The Korg VC-10 is an analog vocoder released by Korg in 1978. It was Korg's first vocoder and unlike many vocoders, the VC-10 includes a built-in polyphonic tone source that can be played via its 32-note keyboard. When a microphone signal is mixed with the internal sound generator, it supports basic vocoding, a process that allows for the modulation of a synthesizer's sound with the characteristics of a human voice to create distinct electronic effects. Introduced in 1978, it was priced at $1,299, excluding the microphone.

It gained popularity in the 1970s following utilisation by bands such as Kraftwerk and Electric Light Orchestra.
==Sounds and features==
The VC-10 features a 20-band analyzer, a 20-band EQ, and an internal divide-down synthesizer for tone generation. Additionally, it can process external signals using the ensemble effect from the Korg PS-series, enabling the transformation of basic sounds into rich textures.

It features 32-note polyphony with one oscillator per key, all individually tuneable, accent bend control which adds a slight pitch wavering effect so that the sound produced is more like a human voice, octave-up control which extends the range of the keyboard, and tune control as well as various settings relating to input and output mix.
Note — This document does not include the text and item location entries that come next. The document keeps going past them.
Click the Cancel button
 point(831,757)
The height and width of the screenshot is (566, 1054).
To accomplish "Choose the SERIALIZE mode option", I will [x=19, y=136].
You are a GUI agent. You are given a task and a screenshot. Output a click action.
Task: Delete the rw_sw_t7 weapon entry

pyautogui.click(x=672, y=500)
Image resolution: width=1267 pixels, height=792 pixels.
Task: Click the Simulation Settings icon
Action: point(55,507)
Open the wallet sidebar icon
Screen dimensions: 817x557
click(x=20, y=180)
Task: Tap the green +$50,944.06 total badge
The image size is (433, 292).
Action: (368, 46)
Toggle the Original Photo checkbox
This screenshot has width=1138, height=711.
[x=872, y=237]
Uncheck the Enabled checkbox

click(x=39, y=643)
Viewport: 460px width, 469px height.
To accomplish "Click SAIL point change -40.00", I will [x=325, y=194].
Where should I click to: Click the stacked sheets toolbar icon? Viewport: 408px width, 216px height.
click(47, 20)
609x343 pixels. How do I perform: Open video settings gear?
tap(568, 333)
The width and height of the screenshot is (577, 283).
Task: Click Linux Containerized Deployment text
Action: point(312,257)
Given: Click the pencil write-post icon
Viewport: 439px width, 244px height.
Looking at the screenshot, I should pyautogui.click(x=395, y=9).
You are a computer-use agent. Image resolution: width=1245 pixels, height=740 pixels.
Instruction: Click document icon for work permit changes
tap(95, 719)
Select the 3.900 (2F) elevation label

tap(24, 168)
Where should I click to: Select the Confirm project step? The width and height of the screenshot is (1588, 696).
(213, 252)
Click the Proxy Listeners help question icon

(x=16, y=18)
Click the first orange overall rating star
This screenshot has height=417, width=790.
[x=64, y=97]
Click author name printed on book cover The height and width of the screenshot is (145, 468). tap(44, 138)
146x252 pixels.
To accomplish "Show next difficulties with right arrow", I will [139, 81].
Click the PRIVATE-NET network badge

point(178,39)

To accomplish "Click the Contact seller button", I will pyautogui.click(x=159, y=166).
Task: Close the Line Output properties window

The VC-10 allows for an input from an external signal carrier, such as an electric guitar, to be modulated by the keyboard. It also features an external pitch control input.

The VC-10 achieved a measure of popularity because it was simple to use, relatively inexpensive and completely self-contained.

The unit was originally supplied with a gooseneck microphone called the Korg MC-01 which plugged into a bespoke BTS connector. This type of connector was phased out when XLR became the standard and is now obsolete. It is difficult to source a microphone that will connect to it but TOA still (as of July 2025) makes a compatible model, the DM-524B. The VC-10 also has a front panel standard microphone 1/4" input jack.